The problem (why "data lakes" turn into swamps)
Most enterprise data platforms fail for boring reasons:
- One central team becomes a bottleneck.
- Every domain copies the same tables "just in case".
- Security becomes a mix of storage keys, shared service principals, and tribal knowledge.
- Costs explode because nobody can see or own their spend.
Data Mesh is a reaction to that. But Data Mesh also fails if you don't provide a strong platform with guardrails.
A Data Landing Zone (DLZ) approach is the practical middle ground. Domains get autonomy to build data products. Central teams keep control of governance, identity, networking, and standards.
Core model (what scales)
Separate your world into:
- Control plane: governance, catalog, security guardrails, shared boundary services.
- Data plane: domain-owned data products, pipelines, storage, and compute.
If you mix these two, you get either:
- a central bottleneck (everything controlled), or
- a free-for-all swamp (no governance).
This control-plane vs data-plane split maps directly to Microsoft's Cloud Scale Analytics (CSA) guidance.
The 6 decisions that prevent platform collapse
1) Subscription boundaries (don't "share one workspace")
Create a repeatable unit of scale:
- 1 Data Management Landing Zone subscription (control plane).
- N Data Landing Zone subscriptions (one per domain, or per group of domains).

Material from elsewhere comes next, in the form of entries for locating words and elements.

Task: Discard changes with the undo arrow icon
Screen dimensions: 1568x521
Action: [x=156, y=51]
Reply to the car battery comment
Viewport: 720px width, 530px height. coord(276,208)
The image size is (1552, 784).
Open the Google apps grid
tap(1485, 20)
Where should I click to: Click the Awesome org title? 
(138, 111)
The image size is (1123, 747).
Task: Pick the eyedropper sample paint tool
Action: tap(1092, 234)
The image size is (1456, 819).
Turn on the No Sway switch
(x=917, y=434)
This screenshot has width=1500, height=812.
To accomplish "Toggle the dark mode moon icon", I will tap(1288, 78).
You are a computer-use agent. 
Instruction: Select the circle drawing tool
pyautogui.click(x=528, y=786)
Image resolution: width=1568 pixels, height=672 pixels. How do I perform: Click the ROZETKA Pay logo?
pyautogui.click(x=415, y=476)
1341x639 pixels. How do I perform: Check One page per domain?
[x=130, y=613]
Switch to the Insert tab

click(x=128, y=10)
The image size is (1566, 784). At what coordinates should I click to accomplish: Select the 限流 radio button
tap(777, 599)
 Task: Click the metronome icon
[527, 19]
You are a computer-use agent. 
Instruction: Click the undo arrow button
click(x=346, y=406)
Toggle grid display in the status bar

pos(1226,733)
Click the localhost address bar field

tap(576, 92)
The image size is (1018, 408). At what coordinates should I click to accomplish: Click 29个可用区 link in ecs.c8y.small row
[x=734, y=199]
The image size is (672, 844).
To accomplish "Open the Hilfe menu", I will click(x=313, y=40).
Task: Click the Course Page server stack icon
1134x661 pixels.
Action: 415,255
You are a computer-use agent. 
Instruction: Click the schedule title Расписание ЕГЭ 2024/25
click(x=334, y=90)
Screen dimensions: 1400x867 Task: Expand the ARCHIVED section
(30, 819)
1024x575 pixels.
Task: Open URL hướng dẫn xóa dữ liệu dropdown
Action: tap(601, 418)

This is the simplest way to enforce policy, budgets, RBAC boundaries, and operational ownership.
2) Identity-first access (kill storage keys and "shared admin")
Standardize on Microsoft Entra ID for:
- user access
- pipeline access
- workload-to-workload access
Default pattern:
- Access via Entra groups.
- Use managed identities for services (Data Factory, Microsoft Fabric gateways where applicable, Functions, etc.).
- Treat "Owner" and "Contributor" as exceptional.
3) Networking (private by default, with one DNS strategy)
If you want regulated-grade governance:
- Private endpoints for Storage, Purview, Key Vault, SQL, etc.
- Public network access disabled where possible.
- One DNS strategy that shows how:
- Azure workloads resolve private endpoints
- on-prem resolves private endpoints (resolver + forwarding)
If DNS is inconsistent, the platform becomes "randomly broken" per subnet.
4) Ingestion boundary (shared SHIR, not SHIR everywhere)
On-prem connectivity is where platforms get messy.
A stable pattern:
- Deploy Shared Self-Hosted Integration Runtime (SHIR) as a control-plane capability.
- Make it highly available (scale-out with multiple nodes).
- Patch and monitor it like a tier-0 component.
Avoid per-domain SHIR sprawl. It multiplies patching, incident ownership, firewall rules, and drift.
5) Governance with Purview (catalog or chaos)
Purview is not "nice to have" in Data Mesh. It is the mechanism that prevents duplication, enables discovery, and enforces trust.
Minimum governance bar:
- Data Map scanning for lakes and key sources.
- Lineage where possible (ADF, Power BI integration, and supported tools).
- "Certified datasets" so domains don't publish 5 competing customer tables.
6) Cost ownership (FinOps by subscription, not by apology)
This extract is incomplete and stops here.